4 strategies for coping with pandemic stress

Find ways to support your family and yourself

Exercise helps your body release mood-boosting endorphins.

Exercise helps your body release mood-boosting endorphins.

Joshua Gordon, M.D., Ph.D. Image credit: Adobe Stock, National Institutes of Health

“We’ve been emphasizing all along the need to take care of yourself physically, meaning eat right and sleep right,” says Joshua Gordon, M.D., Ph.D., director of the National Institute of Mental Health. Just as important is supporting your mental health, he says. These strategies can be helpful even when the pandemic is over.

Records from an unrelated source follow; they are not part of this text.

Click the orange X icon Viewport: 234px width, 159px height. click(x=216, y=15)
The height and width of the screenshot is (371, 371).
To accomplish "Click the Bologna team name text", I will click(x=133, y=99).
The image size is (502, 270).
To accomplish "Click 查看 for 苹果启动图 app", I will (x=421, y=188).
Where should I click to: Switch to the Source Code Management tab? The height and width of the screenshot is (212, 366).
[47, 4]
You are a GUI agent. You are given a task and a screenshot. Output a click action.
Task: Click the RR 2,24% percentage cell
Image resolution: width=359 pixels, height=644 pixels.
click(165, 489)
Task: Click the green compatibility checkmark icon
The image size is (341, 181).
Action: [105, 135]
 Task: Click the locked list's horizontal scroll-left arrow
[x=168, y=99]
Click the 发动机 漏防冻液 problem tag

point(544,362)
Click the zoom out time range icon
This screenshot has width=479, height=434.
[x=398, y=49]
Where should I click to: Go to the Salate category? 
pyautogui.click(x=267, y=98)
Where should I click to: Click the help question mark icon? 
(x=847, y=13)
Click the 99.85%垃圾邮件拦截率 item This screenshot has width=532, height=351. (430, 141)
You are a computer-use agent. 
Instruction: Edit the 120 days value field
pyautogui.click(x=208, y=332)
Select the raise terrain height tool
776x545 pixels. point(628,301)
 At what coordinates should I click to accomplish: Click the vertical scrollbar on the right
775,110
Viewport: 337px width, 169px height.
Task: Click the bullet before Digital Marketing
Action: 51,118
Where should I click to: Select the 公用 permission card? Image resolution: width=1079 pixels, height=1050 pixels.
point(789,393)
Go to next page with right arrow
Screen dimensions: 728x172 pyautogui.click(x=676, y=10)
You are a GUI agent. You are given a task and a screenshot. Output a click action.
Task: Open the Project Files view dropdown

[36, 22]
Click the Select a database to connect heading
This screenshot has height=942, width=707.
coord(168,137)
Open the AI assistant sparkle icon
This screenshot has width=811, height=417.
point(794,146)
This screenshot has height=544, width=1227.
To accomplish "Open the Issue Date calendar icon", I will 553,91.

Here are some ways to promote mental wellness:

  1. Make time for movement: Take a walk or join an outdoor exercise or online dance class. Exercise helps your body release mood-boosting endorphins and connect you to others safely. Make sure to follow Centers for Disease Control and Prevention guidelines for your activities to keep yourself and others safe.
  2. Get mental rest: Just as you need to get enough sleep, you also need mental rest to recharge your body. Try a new hobby or do something creative to give your mind a break from work and other stressors. 
  3. Set goals: It can be hard to feel motivated during extended social isolation. Set smaller, achievable goals to help keep you focused and feel accomplished. For example, agree to read one book a month, take a walk twice a week, or cook dinner at home for a full week.
  4. Seek out a professional: For people with new or existing mental health concerns that are getting in the way of your daily life, reach out to a health care provider. “It’s important to recognize that when you’re having such anxiety and depressive symptoms that you’re having trouble working, caring for your children, or functioning every day, that’s the time when you need to reach out to those around you and seek help,” Dr. Gordon notes.